HiGFA: Hierarchical Guidance for Fine-grained Data Augmentation with Diffusion Models
Zhiguang Lu, Qianqian Xu, Peisong Wen, Siran Dai, Qingming Huang
TL;DR
HiGFA tackles FGVC data scarcity by integrating three guidance streams—text prompts for global diversity, transformed contour maps for structure, and a fine-grained classifier for category fidelity—within a diffusion model. By leveraging the diffusion process’s coarse-to-fine generation, HiGFA uses a dynamic, confidence-aware scheduling that activates fine-grained guidance only when needed, preserving diversity while maintaining fidelity. Empirical results across six FGVC benchmarks, including few-shot settings and ViT backbones, show consistent improvements over traditional augmentations and prior diffusion-based methods. The work demonstrates that hierarchical, adaptive guidance can produce high-quality, diverse FGVC synthetic data, boosting downstream classifier performance.
Abstract
Generative diffusion models show promise for data augmentation.
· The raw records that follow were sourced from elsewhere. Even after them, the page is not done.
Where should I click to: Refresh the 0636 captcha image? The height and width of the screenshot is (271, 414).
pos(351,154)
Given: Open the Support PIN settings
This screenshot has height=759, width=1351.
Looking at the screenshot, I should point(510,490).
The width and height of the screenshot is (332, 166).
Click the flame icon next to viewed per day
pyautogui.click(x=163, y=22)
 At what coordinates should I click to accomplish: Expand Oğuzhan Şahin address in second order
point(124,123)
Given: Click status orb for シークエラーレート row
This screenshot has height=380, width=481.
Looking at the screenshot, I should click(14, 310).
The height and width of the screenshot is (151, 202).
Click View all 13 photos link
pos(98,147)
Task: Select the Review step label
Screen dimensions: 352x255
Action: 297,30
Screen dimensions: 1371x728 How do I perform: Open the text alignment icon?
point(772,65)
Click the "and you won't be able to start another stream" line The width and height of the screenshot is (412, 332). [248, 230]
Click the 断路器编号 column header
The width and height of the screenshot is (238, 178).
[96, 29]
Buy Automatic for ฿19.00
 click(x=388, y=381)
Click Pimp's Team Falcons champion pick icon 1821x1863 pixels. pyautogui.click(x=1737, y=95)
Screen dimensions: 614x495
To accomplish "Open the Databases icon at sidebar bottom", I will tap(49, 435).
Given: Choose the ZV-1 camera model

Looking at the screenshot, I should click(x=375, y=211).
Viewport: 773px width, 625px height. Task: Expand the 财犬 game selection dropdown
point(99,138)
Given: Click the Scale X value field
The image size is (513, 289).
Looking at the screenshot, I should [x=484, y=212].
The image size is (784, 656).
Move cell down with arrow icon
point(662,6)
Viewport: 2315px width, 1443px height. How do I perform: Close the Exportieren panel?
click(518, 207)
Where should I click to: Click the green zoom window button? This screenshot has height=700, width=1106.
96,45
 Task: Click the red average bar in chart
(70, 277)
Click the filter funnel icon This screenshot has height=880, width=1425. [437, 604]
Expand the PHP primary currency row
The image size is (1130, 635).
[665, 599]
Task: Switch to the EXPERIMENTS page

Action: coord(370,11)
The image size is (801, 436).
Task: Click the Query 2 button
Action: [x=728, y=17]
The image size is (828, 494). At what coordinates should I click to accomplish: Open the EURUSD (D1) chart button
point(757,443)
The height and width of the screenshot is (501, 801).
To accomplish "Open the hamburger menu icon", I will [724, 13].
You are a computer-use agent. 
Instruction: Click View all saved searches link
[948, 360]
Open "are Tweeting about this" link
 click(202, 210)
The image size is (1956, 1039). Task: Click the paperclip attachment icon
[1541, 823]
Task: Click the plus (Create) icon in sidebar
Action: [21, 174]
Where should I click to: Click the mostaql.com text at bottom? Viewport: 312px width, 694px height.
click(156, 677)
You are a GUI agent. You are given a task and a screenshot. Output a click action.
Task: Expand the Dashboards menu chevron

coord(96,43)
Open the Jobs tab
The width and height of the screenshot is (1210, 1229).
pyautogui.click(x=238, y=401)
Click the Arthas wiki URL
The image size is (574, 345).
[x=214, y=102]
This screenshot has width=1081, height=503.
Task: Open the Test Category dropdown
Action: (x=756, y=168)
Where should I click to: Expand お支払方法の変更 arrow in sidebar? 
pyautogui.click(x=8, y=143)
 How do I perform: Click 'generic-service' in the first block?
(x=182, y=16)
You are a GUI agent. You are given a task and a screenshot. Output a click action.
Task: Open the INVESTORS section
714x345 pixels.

However, applying them to fine-grained tasks presents a significant challenge: ensuring synthetic images accurately capture the subtle, category-defining features critical for high fidelity. Standard approaches, such as text-based Classifier-Free Guidance (CFG), often lack the required specificity, potentially generating misleading examples that degrade fine-grained classifier performance. To address this, we propose Hierarchically Guided Fine-grained Augmentation (HiGFA). HiGFA leverages the temporal dynamics of the diffusion sampling process. It employs strong text and transformed contour guidance with fixed strengths in the early-to-mid sampling stages to establish overall scene, style, and structure. In the final sampling stages, HiGFA activates a specialized fine-grained classifier guidance and dynamically modulates the strength of all guidance signals based on prediction confidence. This hierarchical, confidence-driven orchestration enables HiGFA to generate diverse yet faithful synthetic images by intelligently balancing global structure formation with precise detail refinement. Experiments on several FGVC datasets demonstrate the effectiveness of HiGFA.